Portanto, desde o início, o Estado evidenciou-se ciente da sistemática utilidade e até necessidade da imprensa para a administração, mas também da potencial ameaça que esta pode representar para a preservação do seu poder. São inúmeros e incontáveis os exemplos de esforços para controlá-la através da censura (HABERMAS, 1984, p. 36). Contudo, a autoridade dirige a sua comunicação a um público culto, que lê, constituído basicamente da camada burguesa atingida e interpelada pela política mercantilista, sobre a qual provoca tamanha repercussão que

o publicum, o correlato abstrato do poder público, acaba por revelar-se conscientemente como um antagonista, como o público da esfera pública que então nascia. Ela, enquanto tal, desenvolve-se especialmente à medida que o interesse público na esfera privada da sociedade burguesa não é mais percebido apenas pela autoridade, mas também é levada

em consideração pelos súditos como sendo sua esfera própria (HABERMAS, 1984, p. 38).

E este componente crítico de um público pensante é constituído em função das intervenções públicas e dos preços das taxas e impostos, que incidem sobre a economia doméstica privatizada, cuja reprodução da vida passa a depender sobretudo da esfera onde é definido o interesse público, através da imprensa, instrumento utilizado pela administração para tornar a sociedade uma coisa pública, em sentido estrito.

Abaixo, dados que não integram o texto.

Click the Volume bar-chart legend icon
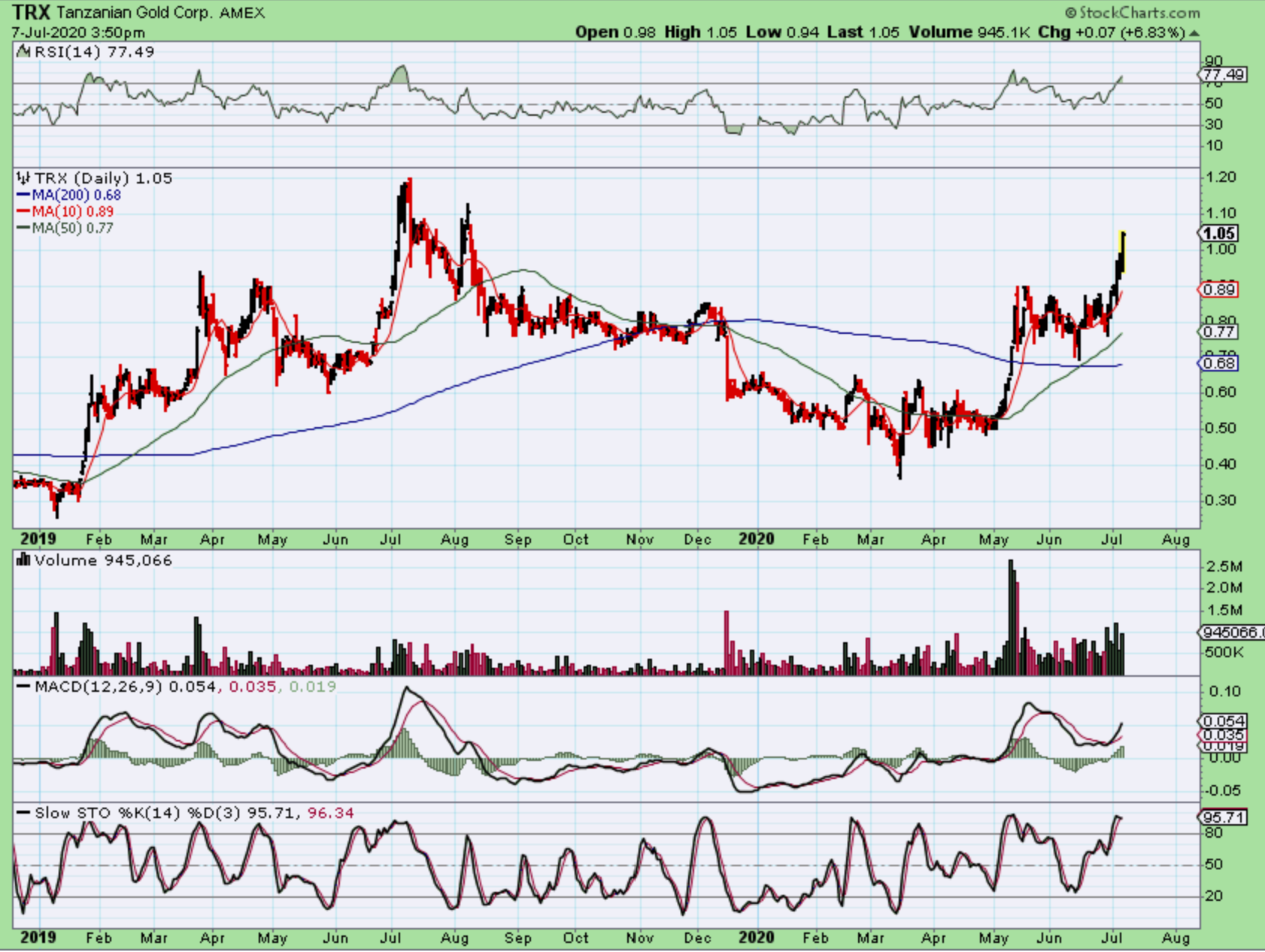This screenshot has height=952, width=1265. point(23,560)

Convocados pelos senhores feudais, os intelectuais burgueses transmitiam ao público, através da imprensa, idéias e informações sobre descobertas que pudessem ser aplicadas. Logo, as idéias formuladas passaram a expressar os interesses burgueses, voltando-se contra aqueles que as haviam encomendado. Para deter essa ameaça, as autoridades tentaram impor a proibição de veiculação, pela imprensa, de juízos sobre as decisões e atos governamentais e até desautorizar qualquer pessoa privada como incapaz de julgá-los, por entender que lhe falta o conhecimento completo das circunstâncias e dos motivos, formulando a, ainda hoje forte, doutrina do segredo de Estado.

Assim, essas opiniões que se pretendia sufocar são consideradas juízos “públicos”, dentro do contexto de uma esfera pública que, certamente, era anteriormente entendida como monopólio do poder público, mas que, então, passava também a ser apropriada como o fórum para onde se dirigiam os cidadãos com o intuito de constranger o poder público numa situação nova de fragilidade social, na qual precisaria legitimar a sua posição perante a opinião pública.

Dessa maneira, a esfera pública burguesa, regulamentada pela autoridade, passa a ser reivindicada pelas pessoas privadas, constituídas por ela como seu público, para dirigi-la contra a própria autoridade, a fim de exigir a discussão política das questões de interesse coletivo,

construindo, de forma inusitada sem precedente na história, uma lógica administrativa caracterizada pela “racionalização pública”.

Instituição por excelência da opinião pública, o jornalismo conseguiu, com o tempo, dobrar as resistências do antigo regime e afirmá-la como expressão da vontade geral e, por isso, fonte única e exclusiva das leis do Estado de direito democrático. Portanto, foi a partir do poder simbólico- comunicativo exercido pela imprensa que os monarcas passaram a ser obrigados a comparecer ao tribunal da opinião pública (“fórum do público”) para justificar seus atos e omissões sob pena de ter que revisá-los, caso não obtivessem o consentimento da maioria. Portanto, o jornalismo conquistou a posição de artífice da publicidade crítica, que suplantou a política do segredo, característica da monarquia absolutista, e possibilitou a racionalização publica, geradora da sociedade moderna.